Passage:
☆ ☆ ☆

[78-L] recording sessions on lacquers began . . . ?

David Lennick dlennick at sympatico.ca
Sat Apr 21 19:56:38 PDT 2012

Matter of fact, most of the Connecticut Yankee album appeared on a World 
Transcription. Not all of it, but several of the sides, so that could have 
served as a clean source if they'd had a copy.


On 4/21/2012 10:36 PM, djwein wrote:
> The notes on the Broadway Decca CD reissue of the 1943 cast album of A
> CONNECTICUT YANKEE mention how the album was mastered from the original
> glass session lacquers (actually, a studio tape of the lacquers which had
> been broken some years earlier).
> Dave Weiner
> -----Original Message-----
> From: 78-l-bounces at klickitat.78online.com
> [mailto:78-l-bounces at klickitat.78online.com] On Behalf Of David Lennick
> Sent: Saturday, April 21, 2012 10:21 PM
> To: 78-L Mail List
> Subject: Re: [78-L] recording sessions on lacquers began . . . ?
> Victor used the Republic studios for a lot of classical recordings in
> Hollywood. As for the Decca processes described in the Billie Holiday notes,
> I'm looking at the booklet..it implies that they were cutting simultaneous
> 78RPM masters and 33RPM safeties, but I don't know if that's actually true.
> The
> sound on most post-ban Deccas for the first year or so is very dull, whereas
> Decca made nice full loud original recordings prior to August 1942, and
> later
> issues of many of these same recordings (such as Oklahoma!) are superior
> transfers and can be identified as such by numbers and letters after the
> matrix
> and take numbers.

☆ ☆ ☆

Data supplied:
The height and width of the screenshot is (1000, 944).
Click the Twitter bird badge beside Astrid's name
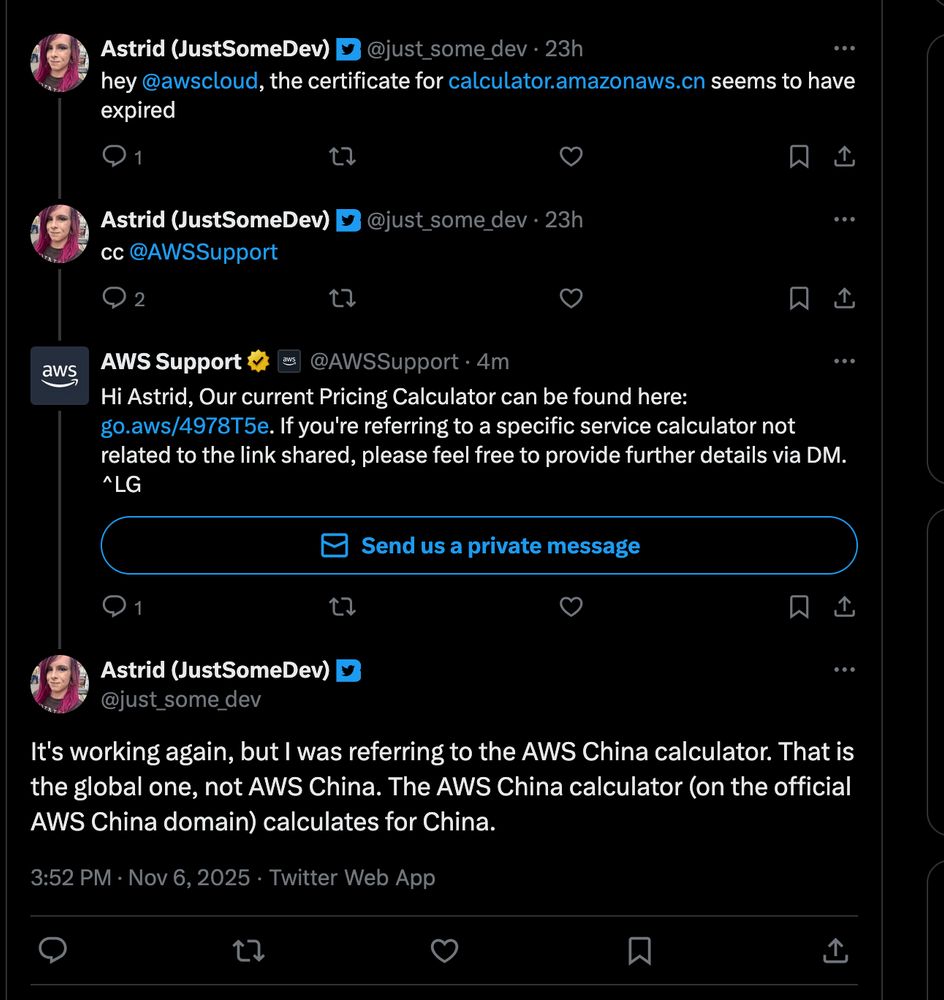[x=348, y=47]
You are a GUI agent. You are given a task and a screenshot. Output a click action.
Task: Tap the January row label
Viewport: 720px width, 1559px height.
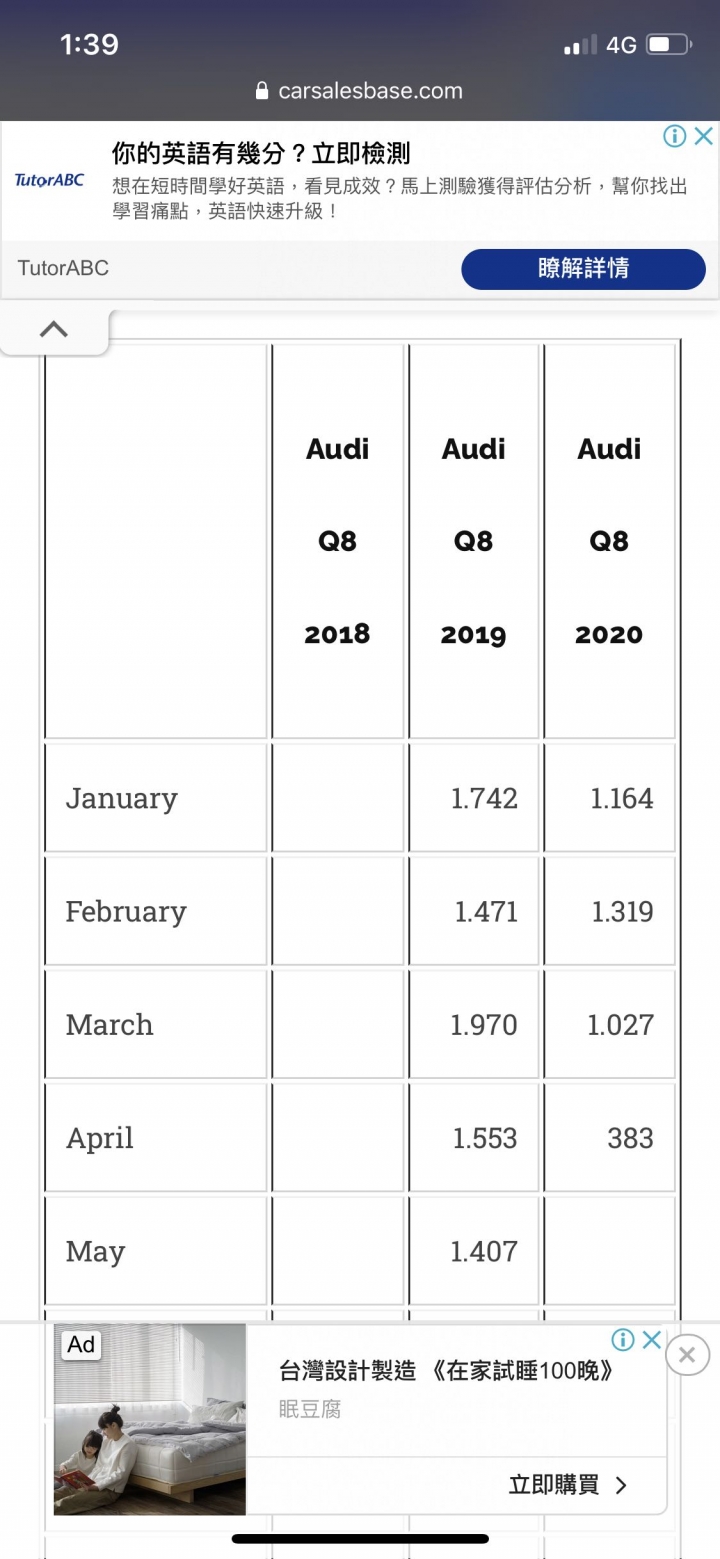click(121, 798)
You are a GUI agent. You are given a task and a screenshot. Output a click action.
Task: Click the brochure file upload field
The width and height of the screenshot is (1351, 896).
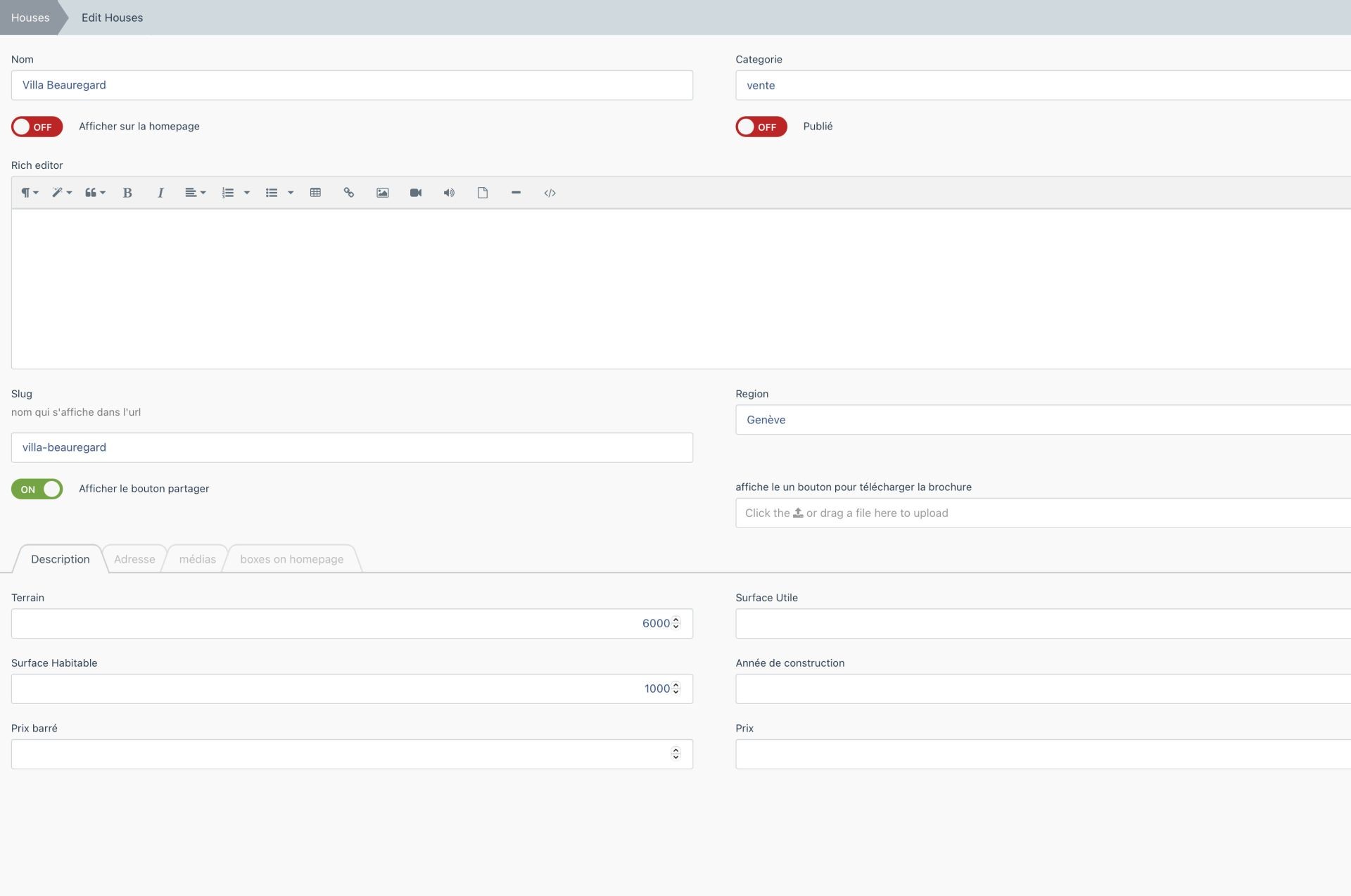pyautogui.click(x=1041, y=513)
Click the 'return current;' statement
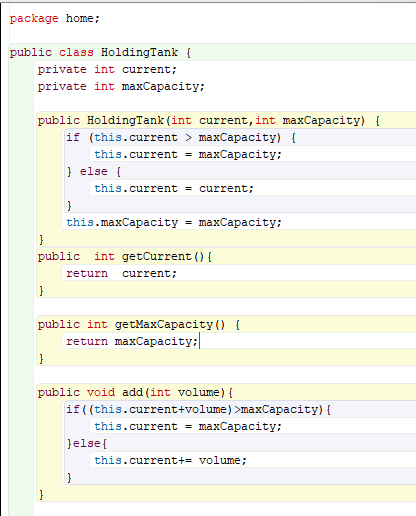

☆ ☆ ☆

Exercise description:
Carry on the mailing list message about Decca recording lacquers from the point where it stops. The records come from a separate source with no connection to the mailing list message about Decca recording lacquers.

Exercise response:
> dl
> On 4/21/2012 9:01 PM, Jeff Sultanof wrote:
>> The information about Decca's recording methods comes (I believe) from a
>> Billie Holiday 2 CD set where some of this was explained (I no longer have
>> the set, so I don't remember exactly).
>> It is also my opinion based on what I've heard that the Hollywood Victor
>> studios was far superior to the New York Victor studios during the 1944-49
>> period. Compare Tommy Dorsey records vs. the Hollywood Artie Shaws. A
> major
>> difference. That New York studio was incredibly dry compared to the
>> beautiful ambiance of the Shaw recordings.
>> Jeff Sultanof
>> On Sat, Apr 21, 2012 at 6:02 PM, David
> Lennick<dlennick at sympatico.ca>wrote:
>>> My theory for years was that Victor and Columbia equalized their records
>>> in the
>>> mid 40s so that each one would sound terrible on the competitor's player.
>>> There
>>> certainly is a unique sound to those things. Oddly enough, I heard Freddy
>>> Martin's "Managua, Nicaragua" played on 1946 Victor machine and it
> actually
>>> sounded like music. Studios make a difference as well..listen to anything
>>> recorded at the Lotos Club.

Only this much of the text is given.